"Everyone" knows that there are more men than women in IT. That it's a "boys" job. Not a lot of people know that the first programmer was a woman. Not a lot of people realise the number of women in IT is DECREASING. And has been since the 80s. In a working world where I honestly believe that in general there are more opportunities for women (OK, inline with the other stuff I've been reading I'll caveat this with white, middle-class women), it seems shocking that such a growth industry as IT is actually losing women, and appears unable to determine why, or stop the flow.
I get asked a lot, as a girl programmer, why there aren't more women in IT. This is a complicated issue and one I've been thinking about for years and still don't have any good answers, but I personally think it's more about perception than anything else.
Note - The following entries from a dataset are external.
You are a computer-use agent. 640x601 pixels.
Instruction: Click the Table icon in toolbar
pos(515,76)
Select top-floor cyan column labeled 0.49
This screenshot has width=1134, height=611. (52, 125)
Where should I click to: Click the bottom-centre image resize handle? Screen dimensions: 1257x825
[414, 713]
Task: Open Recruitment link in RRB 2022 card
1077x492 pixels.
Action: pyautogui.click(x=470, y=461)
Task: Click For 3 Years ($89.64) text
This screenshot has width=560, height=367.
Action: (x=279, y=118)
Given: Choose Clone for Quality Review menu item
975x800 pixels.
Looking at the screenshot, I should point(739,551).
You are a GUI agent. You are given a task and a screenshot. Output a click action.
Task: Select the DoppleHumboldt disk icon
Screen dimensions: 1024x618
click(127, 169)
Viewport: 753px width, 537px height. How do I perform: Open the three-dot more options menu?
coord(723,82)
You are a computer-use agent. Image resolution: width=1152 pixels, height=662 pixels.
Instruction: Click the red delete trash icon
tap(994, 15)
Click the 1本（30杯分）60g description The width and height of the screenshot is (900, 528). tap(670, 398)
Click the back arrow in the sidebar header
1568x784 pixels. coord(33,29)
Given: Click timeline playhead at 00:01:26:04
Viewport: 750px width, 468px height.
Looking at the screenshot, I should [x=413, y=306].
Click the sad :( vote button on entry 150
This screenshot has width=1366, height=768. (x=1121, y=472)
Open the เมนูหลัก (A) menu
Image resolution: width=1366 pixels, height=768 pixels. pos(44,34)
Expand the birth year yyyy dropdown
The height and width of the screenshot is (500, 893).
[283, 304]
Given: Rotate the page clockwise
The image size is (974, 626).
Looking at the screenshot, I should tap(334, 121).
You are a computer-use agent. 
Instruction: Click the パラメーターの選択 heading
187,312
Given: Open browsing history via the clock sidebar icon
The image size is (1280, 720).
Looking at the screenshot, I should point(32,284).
I don't think it's because you get more outright sexism and laddish behaviour in IT than anywhere else. I've worked in half a dozen companies, in a range of industries, including very male industries like manufacturing and banking, I've been a consultant so been onsite at a bunch more companies. And I have to say I don't think I've ever seen the sort of behaviour that is mentioned in the article.
I would go so far as to say IT, certainly in terms of programming or IT support, actually attracts men that are quite the opposite to laddish. So here I will succumb to gross generalisation and stereotypes myself, but the guys I've worked with are highly intelligent and more likely to rate you on your ability than on your colour, sex or background. These are often guys who were actually studying at school rather than absorbing anti-female sentiments in the pub or from The Sun.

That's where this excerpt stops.